In full and without alteration, return the records below.

## Records contained in a dataset

· · · · · · ·

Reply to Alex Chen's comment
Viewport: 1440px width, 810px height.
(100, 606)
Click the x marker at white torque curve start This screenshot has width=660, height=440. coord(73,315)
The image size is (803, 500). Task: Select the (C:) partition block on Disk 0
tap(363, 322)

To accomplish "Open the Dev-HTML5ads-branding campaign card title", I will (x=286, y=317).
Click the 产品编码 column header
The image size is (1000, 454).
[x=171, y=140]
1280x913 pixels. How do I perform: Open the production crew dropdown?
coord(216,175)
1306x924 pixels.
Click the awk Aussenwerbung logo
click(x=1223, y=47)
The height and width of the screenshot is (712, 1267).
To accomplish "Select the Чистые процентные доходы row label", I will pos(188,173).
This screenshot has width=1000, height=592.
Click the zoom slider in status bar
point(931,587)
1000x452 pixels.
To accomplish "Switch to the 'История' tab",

· · · · · · ·

## EXPECTED OUTPUT
Reply to Alex Chen's comment
Viewport: 1440px width, 810px height.
(100, 606)
Click the x marker at white torque curve start This screenshot has width=660, height=440. coord(73,315)
The image size is (803, 500). Task: Select the (C:) partition block on Disk 0
tap(363, 322)

To accomplish "Open the Dev-HTML5ads-branding campaign card title", I will (x=286, y=317).
Click the 产品编码 column header
The image size is (1000, 454).
[x=171, y=140]
1280x913 pixels. How do I perform: Open the production crew dropdown?
coord(216,175)
1306x924 pixels.
Click the awk Aussenwerbung logo
click(x=1223, y=47)
The height and width of the screenshot is (712, 1267).
To accomplish "Select the Чистые процентные доходы row label", I will pos(188,173).
This screenshot has width=1000, height=592.
Click the zoom slider in status bar
point(931,587)
1000x452 pixels.
To accomplish "Switch to the 'История' tab",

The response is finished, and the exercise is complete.